Le département de la Santé du comté de Kisumu a exprimé son inquiétude face aux hommes qui infectent leurs épouses enceintes par le VIH via des relations extraconjugales. L'avertissement a été lancé lors des célébrations de la Journée mondiale du sida. Les cas de nouvelles infections continuent d'augmenter dans le comté.
Lors des célébrations de la Journée mondiale du sida à l'école primaire de Kisian dans la sous-comté de Kisumu West, le directeur de la Santé publique, Dr Fredrick Oluoch, a mis en garde les hommes contre les rapports sexuels non protégés avec des partenaires hors mariage. Il a noté des cas où les femmes testent négatif pour le VIH au début de la grossesse mais positif près du terme, probablement infectées par leurs maris.
«Nous continuons d'observer une situation alarmante où une mère teste négatif pendant les trois premiers mois de grossesse et positif lors des trois derniers mois avant l'accouchement. Cela signifie qu'il y a une forte probabilité qu'elle ait contracté le virus de son mari qui a des rapports sexuels non protégés hors mariage», a déclaré le Dr Oluoch.
Un rapport du Conseil national de contrôle de la syphilis et des autres infections sexuellement transmissibles (NSCC) montre que Kisumu figure parmi les comtés avec un fort nombre de nouvelles infections au VIH en 2024. Le taux de prévalence est de 11 %, avec 111 367 personnes vivant avec le virus.

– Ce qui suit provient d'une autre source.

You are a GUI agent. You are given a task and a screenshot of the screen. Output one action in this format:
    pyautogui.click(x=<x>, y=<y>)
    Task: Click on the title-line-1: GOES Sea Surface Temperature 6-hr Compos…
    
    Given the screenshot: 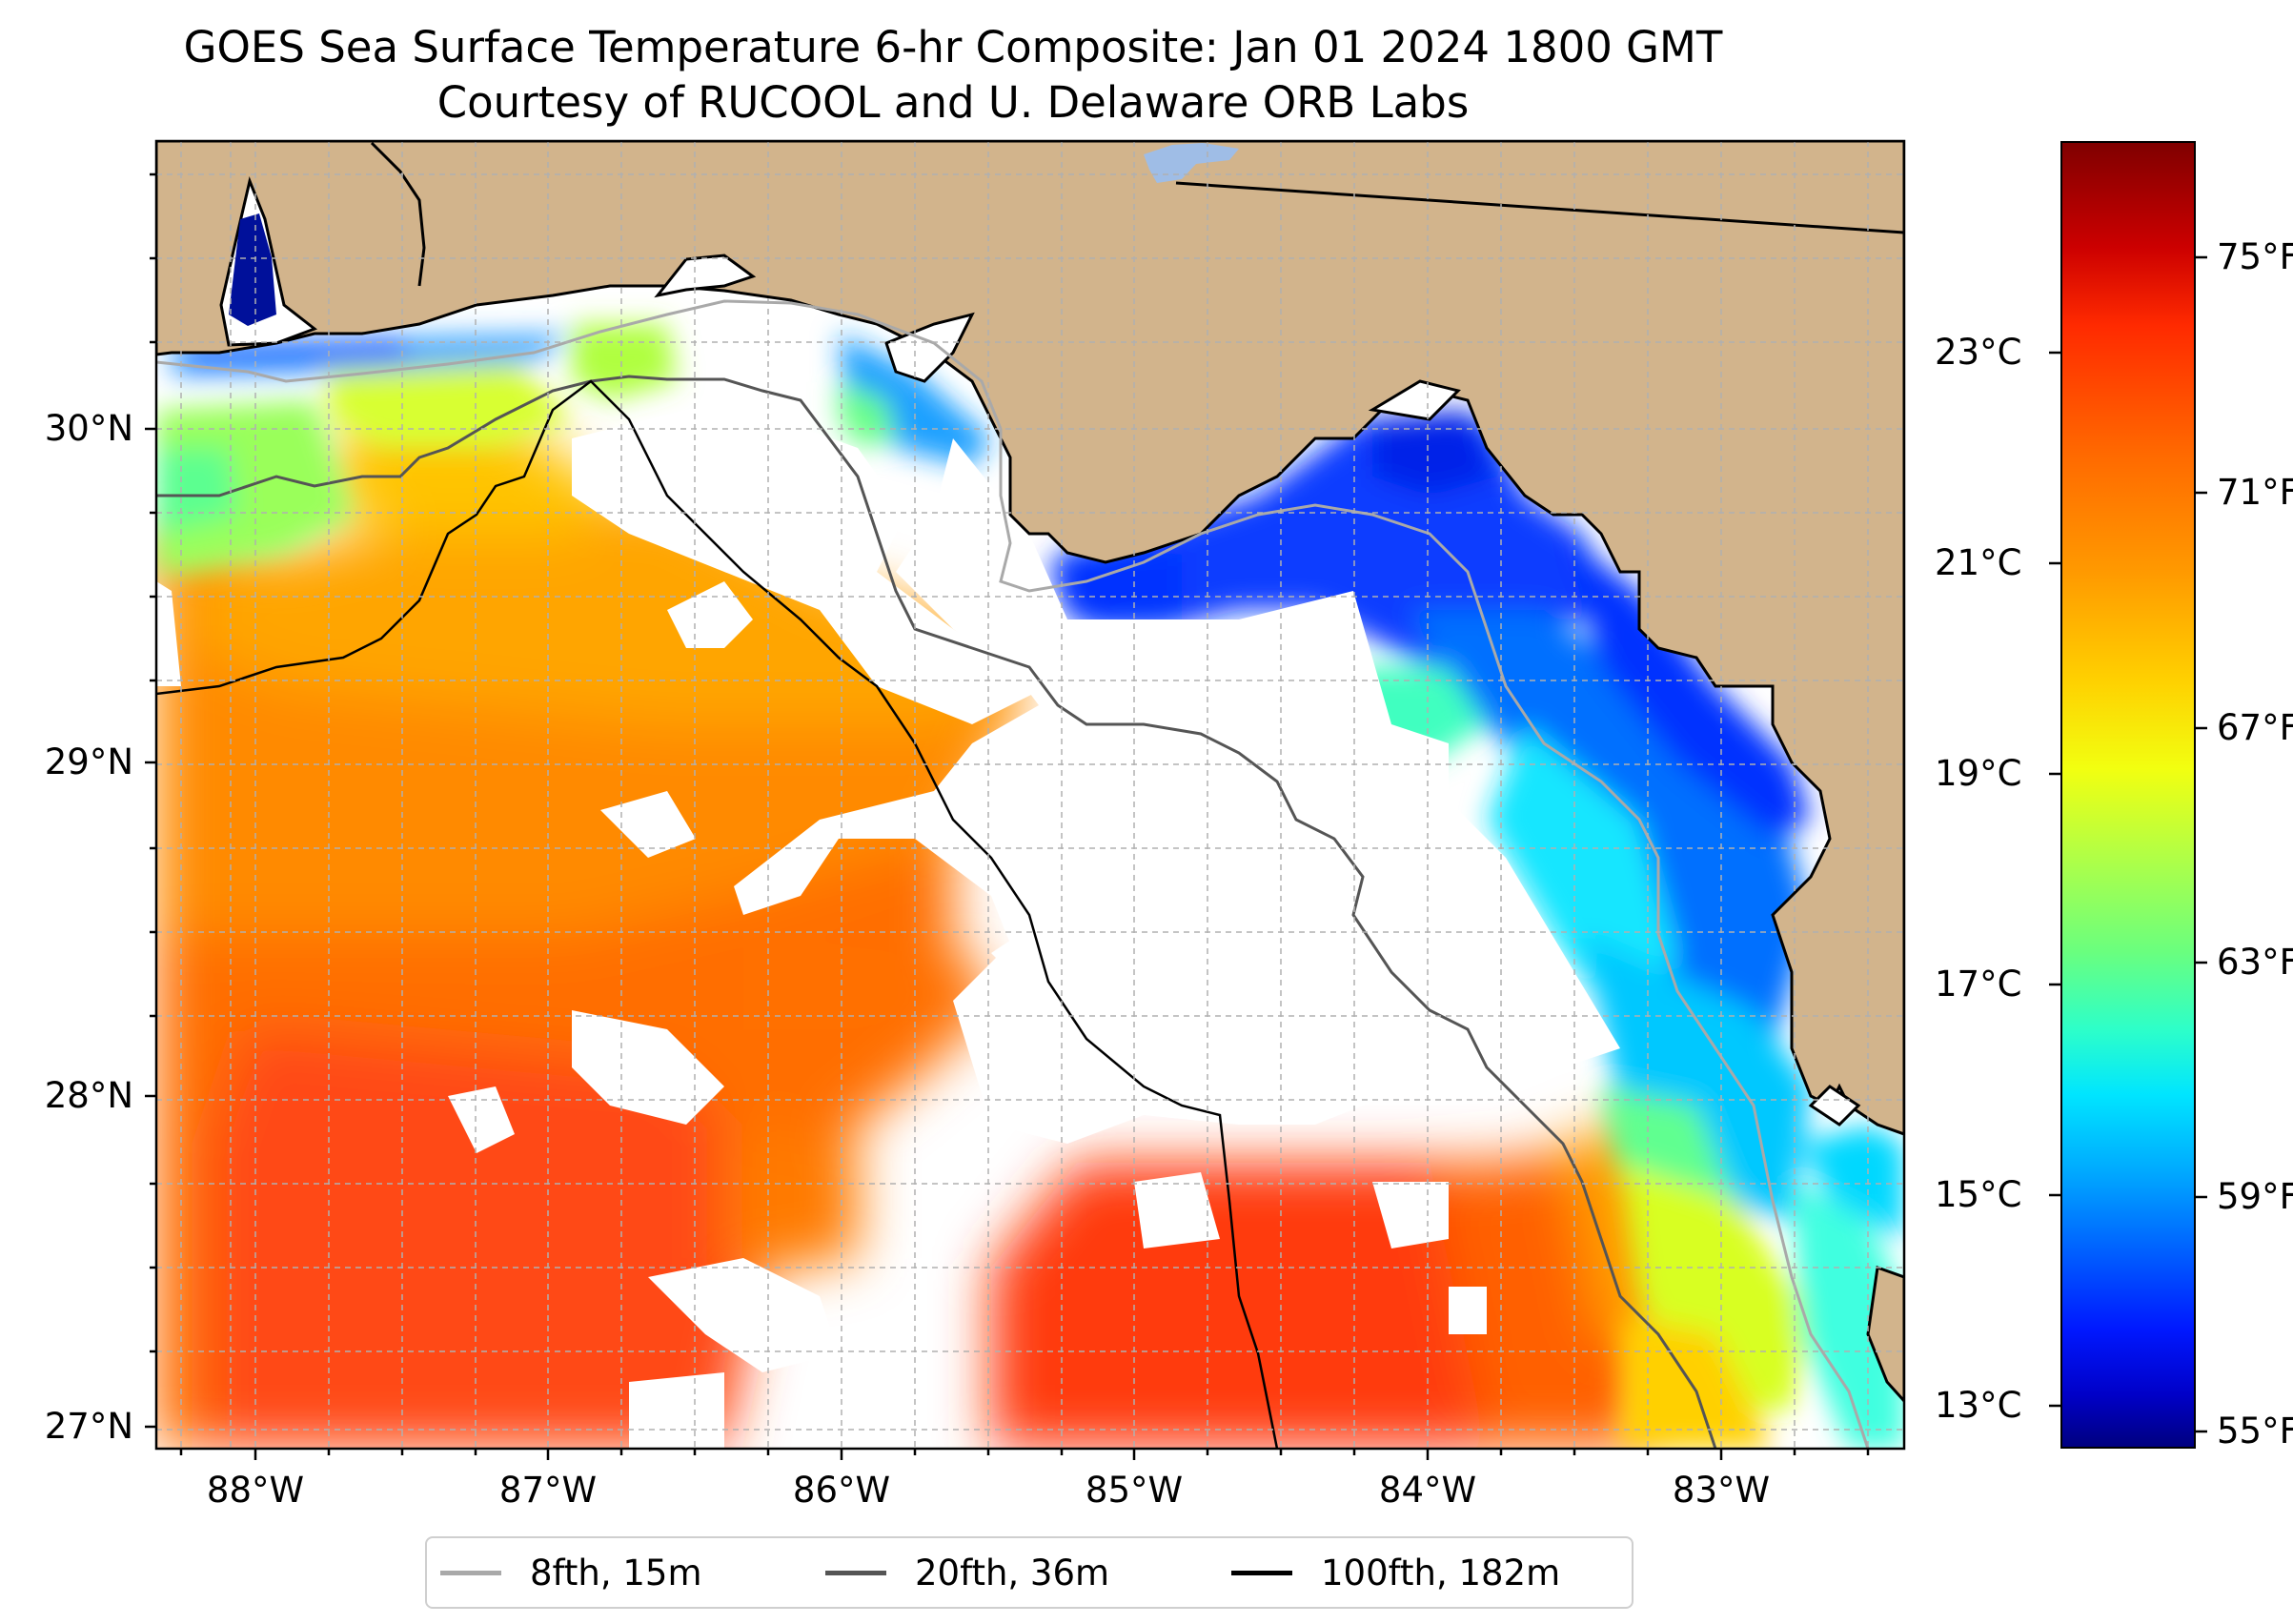 What is the action you would take?
    pyautogui.click(x=953, y=47)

Les nouvelles infections s'élèvent à 1 341, dont 755 femmes, 361 hommes et 225 enfants. Les cas de transmission mère-enfant (MTCT) sont passés de 9 % en 2019 à 5,97 % en 2024.

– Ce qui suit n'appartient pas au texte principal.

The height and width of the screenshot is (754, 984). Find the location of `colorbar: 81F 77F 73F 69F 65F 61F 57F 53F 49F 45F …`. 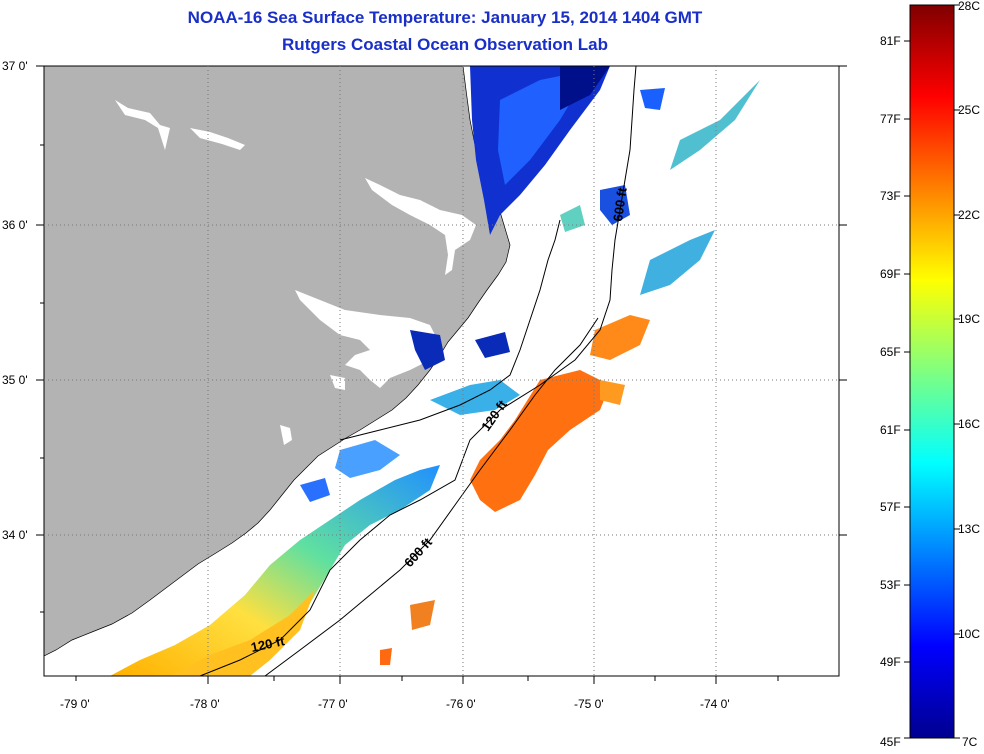

colorbar: 81F 77F 73F 69F 65F 61F 57F 53F 49F 45F … is located at coordinates (930, 374).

Le Dr Oluoch a indiqué que le département vise à réduire ce taux à moins de 5 %, mais que le comportement des hommes entrave ces efforts. «Ces hommes doivent protéger leurs épouses enceintes en arrêtant les rapports sexuels non protégés avec des partenaires hors mariage. Ils doivent être fidèles et protéger leurs épouses pendant la grossesse», a-t-il ajouté.